# Remodeling Bathroom: Old Drywall Thicker Than New Drywall Dilemma



## Nealtw (Jun 22, 2017)

The factory edge is tapered for filling are you sure that is not what you are seeing.


----------



## JasonCA (Oct 5, 2010)

Nealtw said:


> The factory edge is tapered for filling are you sure that is not what you are seeing.


Great question. The old drywall was cut in the middle. You can see the white gypsum in the image shot at a 45 degree angle (old panel on the right side). And that seems to be a thicker than the new 1/2" thick drywall on the left side. I'm not sure what to do about this thickness difference?

Would I possibly have to put shimmies under the new drywall boards to match the old ones? Or?

And what to do about the old paint on the old drywall boards? How is that best removed? You can see the paint badly chipping in the images on the right side.


----------



## Nealtw (Jun 22, 2017)

TO BE DONE
[1] In the drywall thread, what thickness is the new drywall?
[2] List each sentence in JasonCA's reply in the drywall thread that ends with a question mark.
Work only from the drywall thread.

ENTRIES SHOWN

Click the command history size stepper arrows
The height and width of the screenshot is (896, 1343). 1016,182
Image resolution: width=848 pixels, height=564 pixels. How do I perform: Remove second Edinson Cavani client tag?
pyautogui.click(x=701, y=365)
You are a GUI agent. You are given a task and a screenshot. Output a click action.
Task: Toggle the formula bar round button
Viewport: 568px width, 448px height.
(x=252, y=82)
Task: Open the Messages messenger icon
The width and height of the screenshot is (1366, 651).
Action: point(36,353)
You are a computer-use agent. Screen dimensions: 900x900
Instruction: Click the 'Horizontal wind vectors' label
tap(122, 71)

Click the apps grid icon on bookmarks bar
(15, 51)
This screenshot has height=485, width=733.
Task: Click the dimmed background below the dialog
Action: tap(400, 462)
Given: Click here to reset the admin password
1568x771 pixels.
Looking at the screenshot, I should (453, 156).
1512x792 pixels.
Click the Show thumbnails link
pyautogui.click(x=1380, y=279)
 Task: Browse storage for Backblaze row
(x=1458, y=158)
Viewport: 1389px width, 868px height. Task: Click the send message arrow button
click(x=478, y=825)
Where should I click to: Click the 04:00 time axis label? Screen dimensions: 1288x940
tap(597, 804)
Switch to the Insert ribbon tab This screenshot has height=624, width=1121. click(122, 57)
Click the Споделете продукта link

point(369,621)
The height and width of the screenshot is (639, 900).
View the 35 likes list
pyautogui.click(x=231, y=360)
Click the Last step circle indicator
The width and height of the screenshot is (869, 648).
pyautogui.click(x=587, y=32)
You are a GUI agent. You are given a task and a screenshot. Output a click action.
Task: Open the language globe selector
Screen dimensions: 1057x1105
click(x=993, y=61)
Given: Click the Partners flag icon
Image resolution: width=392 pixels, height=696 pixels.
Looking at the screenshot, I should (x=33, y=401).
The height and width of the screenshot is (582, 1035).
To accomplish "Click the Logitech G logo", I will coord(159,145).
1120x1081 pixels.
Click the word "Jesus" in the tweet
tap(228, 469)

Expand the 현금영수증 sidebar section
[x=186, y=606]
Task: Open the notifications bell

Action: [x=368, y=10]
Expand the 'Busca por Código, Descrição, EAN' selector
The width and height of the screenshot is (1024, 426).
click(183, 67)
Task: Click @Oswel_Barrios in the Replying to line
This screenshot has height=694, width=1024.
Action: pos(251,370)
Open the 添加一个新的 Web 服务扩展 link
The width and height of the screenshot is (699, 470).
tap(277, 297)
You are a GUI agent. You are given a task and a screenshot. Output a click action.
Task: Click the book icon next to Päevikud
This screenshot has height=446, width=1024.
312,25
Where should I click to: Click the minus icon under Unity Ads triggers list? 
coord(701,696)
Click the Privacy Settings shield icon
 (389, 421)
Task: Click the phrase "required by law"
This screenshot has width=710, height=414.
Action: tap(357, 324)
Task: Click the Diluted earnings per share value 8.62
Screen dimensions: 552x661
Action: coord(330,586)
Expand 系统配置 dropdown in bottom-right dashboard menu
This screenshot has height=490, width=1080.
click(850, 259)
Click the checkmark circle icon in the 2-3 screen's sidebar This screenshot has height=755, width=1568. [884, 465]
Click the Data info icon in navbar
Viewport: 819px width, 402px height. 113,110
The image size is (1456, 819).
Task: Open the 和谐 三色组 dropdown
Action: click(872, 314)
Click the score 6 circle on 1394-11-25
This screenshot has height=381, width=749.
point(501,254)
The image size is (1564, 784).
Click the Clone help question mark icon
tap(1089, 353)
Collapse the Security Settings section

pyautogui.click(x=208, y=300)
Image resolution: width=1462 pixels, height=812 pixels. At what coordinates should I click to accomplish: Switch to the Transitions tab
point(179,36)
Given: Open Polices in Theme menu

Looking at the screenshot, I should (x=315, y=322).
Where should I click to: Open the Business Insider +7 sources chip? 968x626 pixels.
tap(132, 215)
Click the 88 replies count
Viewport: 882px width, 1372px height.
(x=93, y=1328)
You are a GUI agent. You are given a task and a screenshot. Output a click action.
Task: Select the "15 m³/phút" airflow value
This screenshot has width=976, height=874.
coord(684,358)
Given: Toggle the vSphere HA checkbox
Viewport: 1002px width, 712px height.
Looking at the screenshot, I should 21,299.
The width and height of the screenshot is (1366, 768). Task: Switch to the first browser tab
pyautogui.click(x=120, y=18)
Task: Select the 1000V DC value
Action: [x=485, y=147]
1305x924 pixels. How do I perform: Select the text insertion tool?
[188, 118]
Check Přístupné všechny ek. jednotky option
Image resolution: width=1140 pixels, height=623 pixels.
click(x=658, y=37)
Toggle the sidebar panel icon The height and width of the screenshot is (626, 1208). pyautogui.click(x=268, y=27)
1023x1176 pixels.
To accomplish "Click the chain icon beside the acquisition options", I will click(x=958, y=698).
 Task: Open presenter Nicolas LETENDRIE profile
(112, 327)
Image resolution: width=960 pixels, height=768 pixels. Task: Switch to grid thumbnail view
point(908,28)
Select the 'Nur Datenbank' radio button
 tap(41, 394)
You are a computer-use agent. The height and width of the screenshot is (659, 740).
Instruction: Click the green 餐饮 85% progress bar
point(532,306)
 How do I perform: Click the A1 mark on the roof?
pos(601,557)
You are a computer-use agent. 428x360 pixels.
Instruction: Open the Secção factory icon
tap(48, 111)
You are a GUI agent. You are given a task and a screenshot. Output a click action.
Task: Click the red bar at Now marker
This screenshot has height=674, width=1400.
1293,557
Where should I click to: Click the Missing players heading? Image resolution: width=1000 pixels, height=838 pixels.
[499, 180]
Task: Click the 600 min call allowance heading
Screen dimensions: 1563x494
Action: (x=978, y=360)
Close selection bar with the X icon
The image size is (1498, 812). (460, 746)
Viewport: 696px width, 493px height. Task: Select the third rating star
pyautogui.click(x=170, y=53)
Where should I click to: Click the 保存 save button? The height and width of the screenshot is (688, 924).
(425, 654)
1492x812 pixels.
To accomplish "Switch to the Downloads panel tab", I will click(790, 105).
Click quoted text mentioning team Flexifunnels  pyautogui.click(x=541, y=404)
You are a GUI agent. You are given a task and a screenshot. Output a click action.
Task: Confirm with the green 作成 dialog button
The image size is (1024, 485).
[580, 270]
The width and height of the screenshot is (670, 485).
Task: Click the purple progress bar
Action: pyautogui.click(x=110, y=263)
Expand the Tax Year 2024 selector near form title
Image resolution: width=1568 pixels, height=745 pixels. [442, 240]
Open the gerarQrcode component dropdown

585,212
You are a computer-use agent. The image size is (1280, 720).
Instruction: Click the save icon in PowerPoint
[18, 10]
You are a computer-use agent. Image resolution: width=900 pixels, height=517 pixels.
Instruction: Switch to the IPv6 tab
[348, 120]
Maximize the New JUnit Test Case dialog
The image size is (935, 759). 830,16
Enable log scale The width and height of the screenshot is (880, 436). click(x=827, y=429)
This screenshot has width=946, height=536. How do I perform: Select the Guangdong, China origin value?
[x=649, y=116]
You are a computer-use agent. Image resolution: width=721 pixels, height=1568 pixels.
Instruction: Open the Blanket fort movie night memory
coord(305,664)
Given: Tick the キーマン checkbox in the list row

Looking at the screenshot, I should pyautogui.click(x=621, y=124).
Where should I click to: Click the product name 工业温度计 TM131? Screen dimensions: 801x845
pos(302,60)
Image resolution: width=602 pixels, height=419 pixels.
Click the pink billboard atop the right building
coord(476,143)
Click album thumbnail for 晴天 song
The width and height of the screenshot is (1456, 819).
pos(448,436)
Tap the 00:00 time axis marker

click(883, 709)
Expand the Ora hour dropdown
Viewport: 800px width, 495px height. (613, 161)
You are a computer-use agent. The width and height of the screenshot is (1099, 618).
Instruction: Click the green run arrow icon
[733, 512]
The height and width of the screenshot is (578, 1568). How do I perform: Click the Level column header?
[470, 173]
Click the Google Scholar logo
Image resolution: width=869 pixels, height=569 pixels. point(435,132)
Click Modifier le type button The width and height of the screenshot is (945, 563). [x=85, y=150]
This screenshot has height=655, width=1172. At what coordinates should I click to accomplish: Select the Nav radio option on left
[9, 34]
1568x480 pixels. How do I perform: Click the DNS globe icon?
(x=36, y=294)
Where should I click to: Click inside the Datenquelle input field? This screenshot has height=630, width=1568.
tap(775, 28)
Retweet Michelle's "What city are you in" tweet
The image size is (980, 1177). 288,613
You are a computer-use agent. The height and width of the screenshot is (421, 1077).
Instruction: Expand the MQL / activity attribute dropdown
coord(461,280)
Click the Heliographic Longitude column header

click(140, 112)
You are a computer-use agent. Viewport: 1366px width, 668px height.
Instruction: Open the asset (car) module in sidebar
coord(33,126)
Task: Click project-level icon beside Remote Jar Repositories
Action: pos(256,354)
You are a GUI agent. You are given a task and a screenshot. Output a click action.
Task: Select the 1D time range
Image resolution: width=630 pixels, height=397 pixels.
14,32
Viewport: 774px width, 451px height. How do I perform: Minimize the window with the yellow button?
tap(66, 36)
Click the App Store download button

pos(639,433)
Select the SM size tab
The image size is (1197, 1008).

SOLVED PROBLEMS
[1] 1/2 inch

[2]
- I'm not sure what to do about this thickness difference?
- Would I possibly have to put shimmies under the new drywall boards to match the old ones?
- Or?
- And what to do about the old paint on the old drywall boards?
- How is that best removed?